*SHORT PROBLEM A*:
In the post on closing the racial gap in public school education, how late were there still segregated schools in the United States?
*SHORT PROBLEM B*:
Write a continuation of the post on closing the racial gap in public school education, beginning right after its final sentence.

*SELECTED EXCERPT*:
==*==
In Public Schools

from the "outside" looking "in"

Closing the Gap

Posted by Admin On November - 22 - 2009

Between The Races In Public School Education


closingsliderAmerica is a land of great cultural diversity. Nowhere else in the world can you reasonably expect to find people of so many different races, colors and creeds living in relative harmony with one another. The founding principles of our country focused on all men being created equal, and to a large extent this is lived out, at least on the surface. One of the inalienable rights that are afforded to US citizens, regardless of whether they are African American, Latino, Asian or Caucasian is access to education. All American children are entitled to a free public school education. The truth is though, there may be a wider gap then is depicted that we still need to close between the educations that you get at public schools, depending upon where they are located. And, some gaps are larger in some schools then in others.

As late as the 1960’s there were segregated schools in the United States. African American children attended one school, while Caucasian children attended another. These schools were within the neighborhoods that the different children lived in, providing them access to the closest school available. Unfortunately, there was a great disparity between the schools in terms of what level of education and resources were available. There was a huge gap between the quality of education that could be had at a school in a wealthy white neighborhood and a school in a poorer Latino or black neighborhood. Desegregation attempted to close this distance, but there is still work to be done.
==*==
*DATA PROVIDED*:
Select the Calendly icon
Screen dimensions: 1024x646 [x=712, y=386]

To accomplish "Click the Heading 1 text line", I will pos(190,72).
==*==
*EXPECTED OUTPUT A*:
As late as the 1960s.

*EXPECTED OUTPUT B*:
Sad as it may seem, there is a still a gap between schools that are in heavily African American or Latino neighborhoods and those in predominantly Caucasian neighborhoods. Schools that are in more affluent neighborhoods often have better resources. Their student’s score better on standardized tests and therefore the schools themselves receive a better grade. Schools that receive a better grade get better funding, which allows them to improve their resources. Improving their resources improves test scores, and so on and so forth. For a poorer school in a poor neighborhood, there is virtually no way to close this distance.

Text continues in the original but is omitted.